▶ _TASK STATEMENT_:
Make an exact copy, without pictures, of the lines below from the one containing "Open the MP3 conversion format dropdown" to the last line, both ends included.

RECORDS: Begin

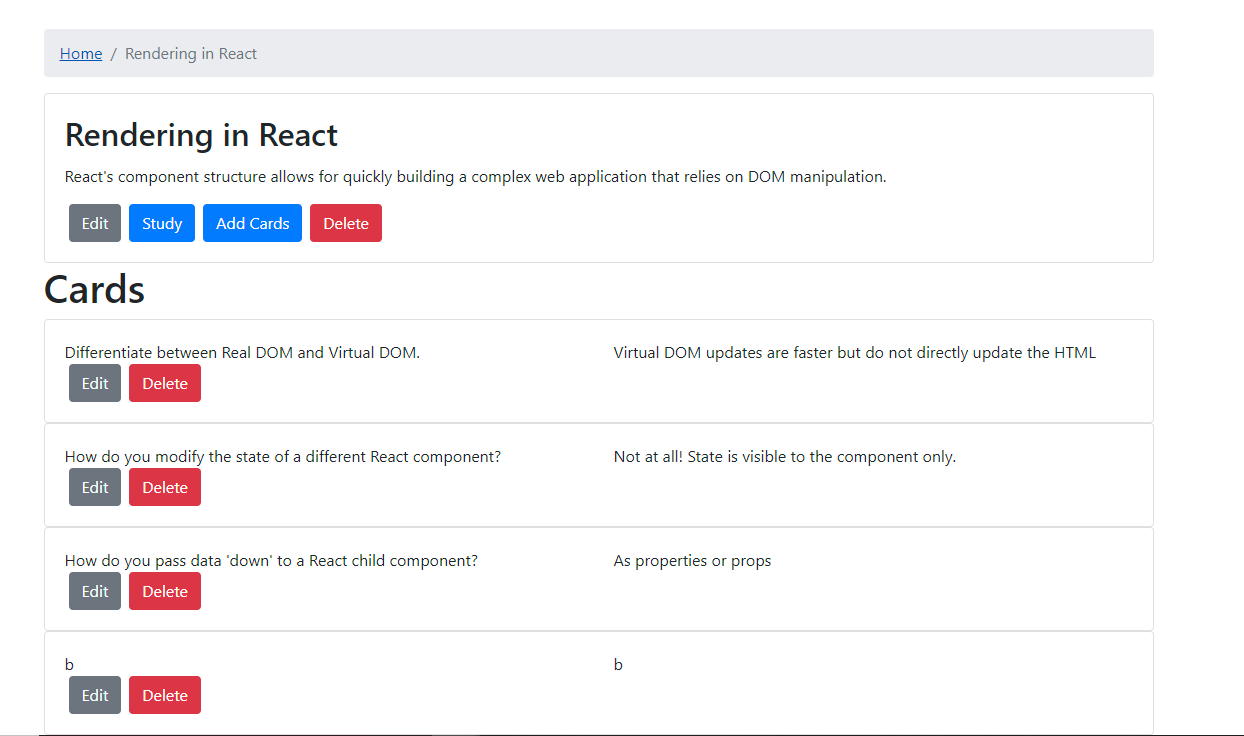
Task: Click the answer As properties or props
Action: pos(692,560)
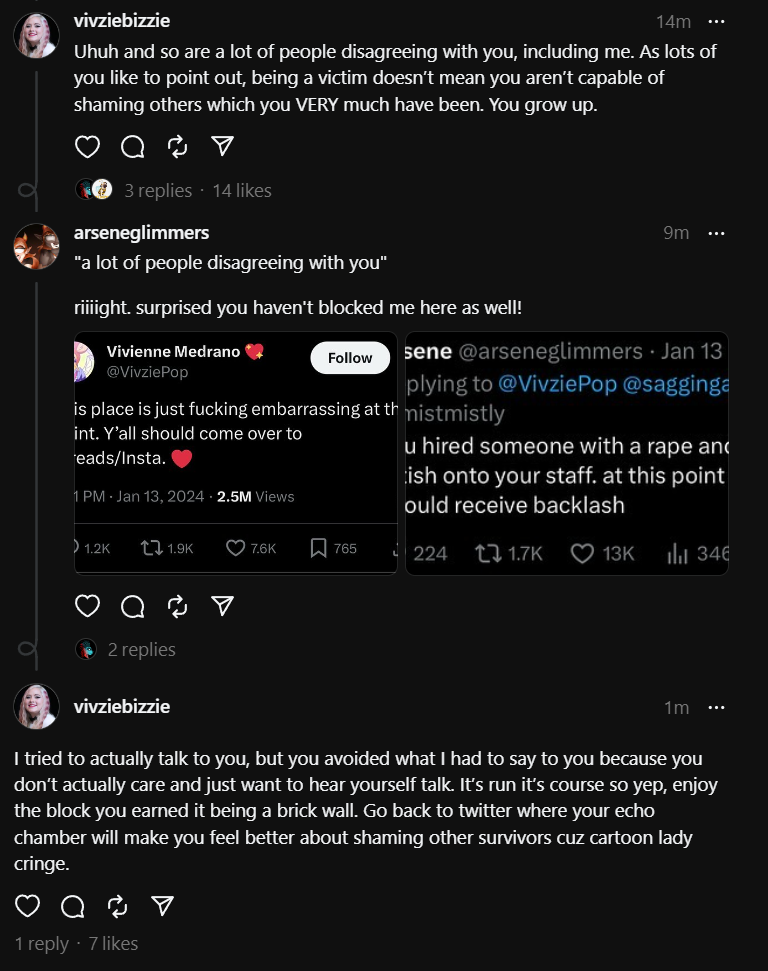Viewport: 768px width, 971px height.
Task: Comment on vivziebizzie's 1m post
Action: 72,907
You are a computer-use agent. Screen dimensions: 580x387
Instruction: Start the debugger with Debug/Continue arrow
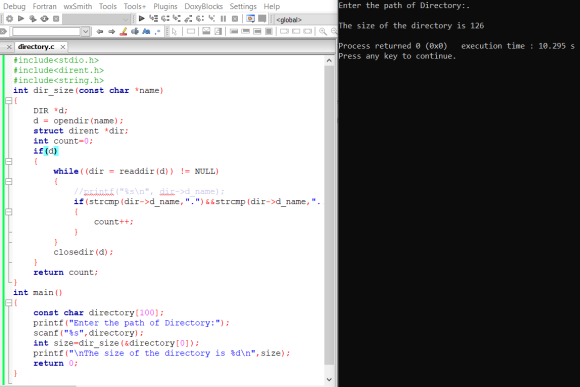coord(141,18)
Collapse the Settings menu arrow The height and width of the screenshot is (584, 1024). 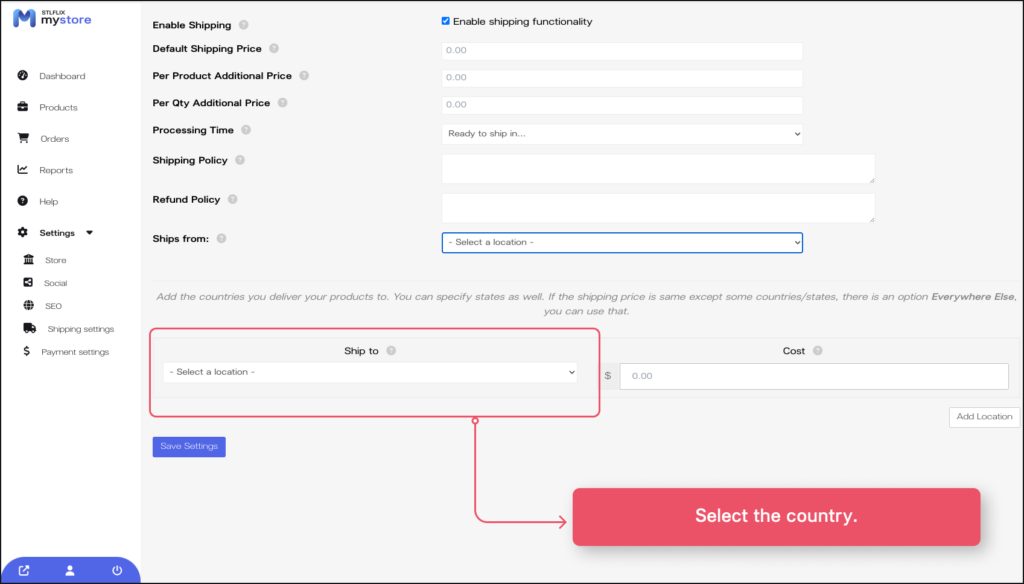point(90,233)
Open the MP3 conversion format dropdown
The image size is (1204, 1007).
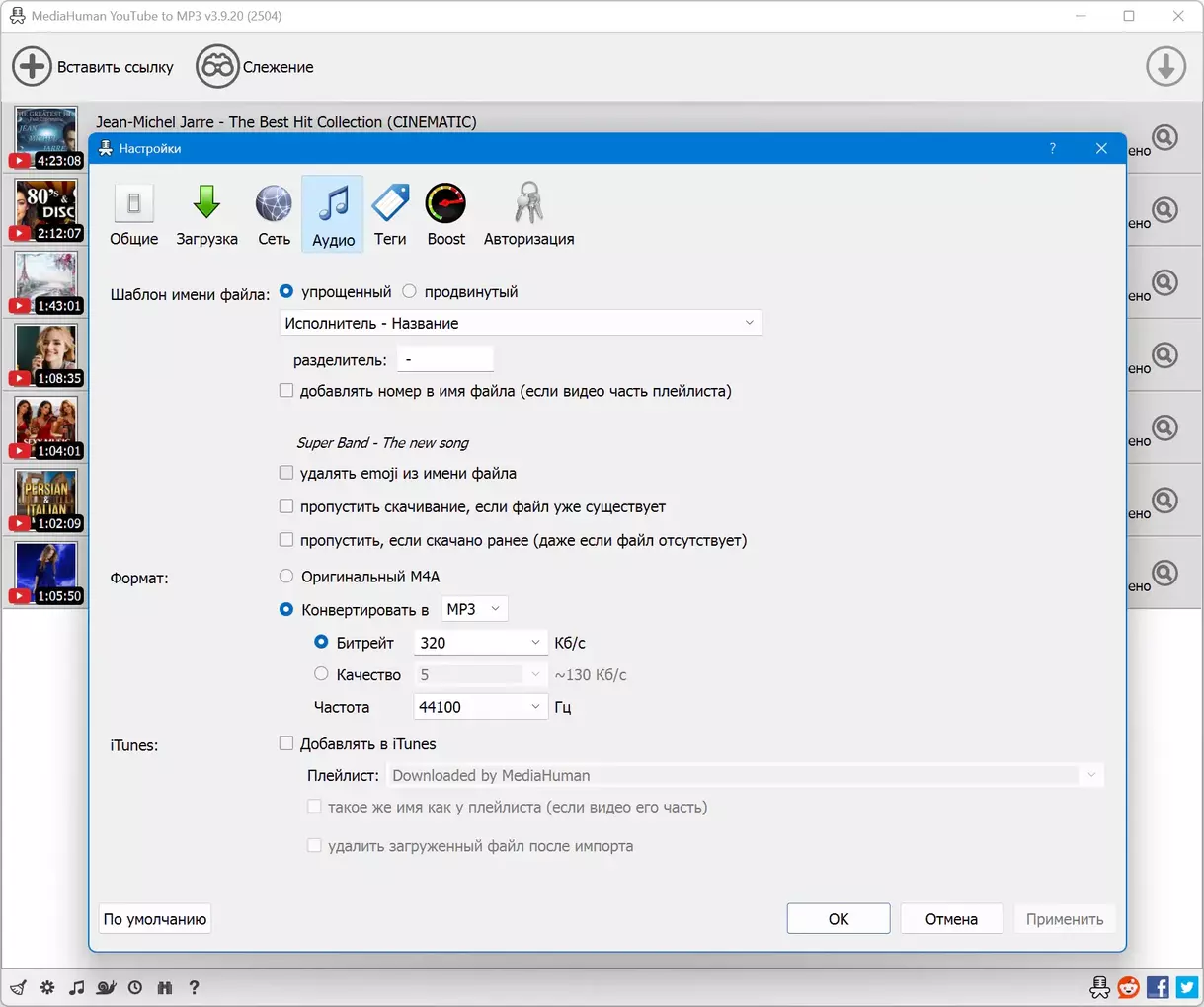[x=474, y=609]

RECORDS: End

▶ _ANSWER TO THIS TASK_:
Open the MP3 conversion format dropdown
The image size is (1204, 1007).
[x=474, y=609]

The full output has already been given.